Sunday, December 16, 2018

Subnarine Ride


                                                Submarine Ride
     Admittedly I am quite claustrophobic. I don’t like elevators and take them only when necessary to travel several stories up. I have to do a lot of self-talk to remain calm when in tunnels and mines and am always happy to see daylight.
     So in Grand Cayman a few years ago I hesitated to take a submarine ride. Although I snorkel, I do not scuba dive, even though I was a good swimmer. However, the people I was traveling with urged me to take the submarine ride. Reluctantly with some reservations  I did consent to go along.
     In my younger days I had boarded various submarines—the real ones—and toured them, but never sailed on one.
     On entering the sub I learned that each seat had its own large porthole for viewing.  As the sub quietly submerged, the voice of a naturalist came over the microphone to explain everything that was happening and to describe what we were seeing.
     The lower the sub went the more fantastic the scenery became. The oohs and aahs were loud and constant reminding me of kids in a candy store.

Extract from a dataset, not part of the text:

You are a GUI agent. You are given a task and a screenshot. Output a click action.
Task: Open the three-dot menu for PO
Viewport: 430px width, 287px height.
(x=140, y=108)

     We descended over a reef deeper and deeper into the ocean. Seeing things I had never seen before intrigued me. Besides the colorful fish I remember lots and lots of barrel coral. Each time interesting things came into view, the sub turned around so that the scenery, sea creatures, and fish could be seen by all on both sides of the sub.
    The submarine in Grand Cayman was the first of the several ‘tourist’ submarines that are now popular and located all over the world.
     Suddenly the sub started its ascent. I couldn’t believe how quickly the time had passed, and I hadn’t once thought about being enclosed in a small space under the water. Afterward I was so glad I had taken that ride!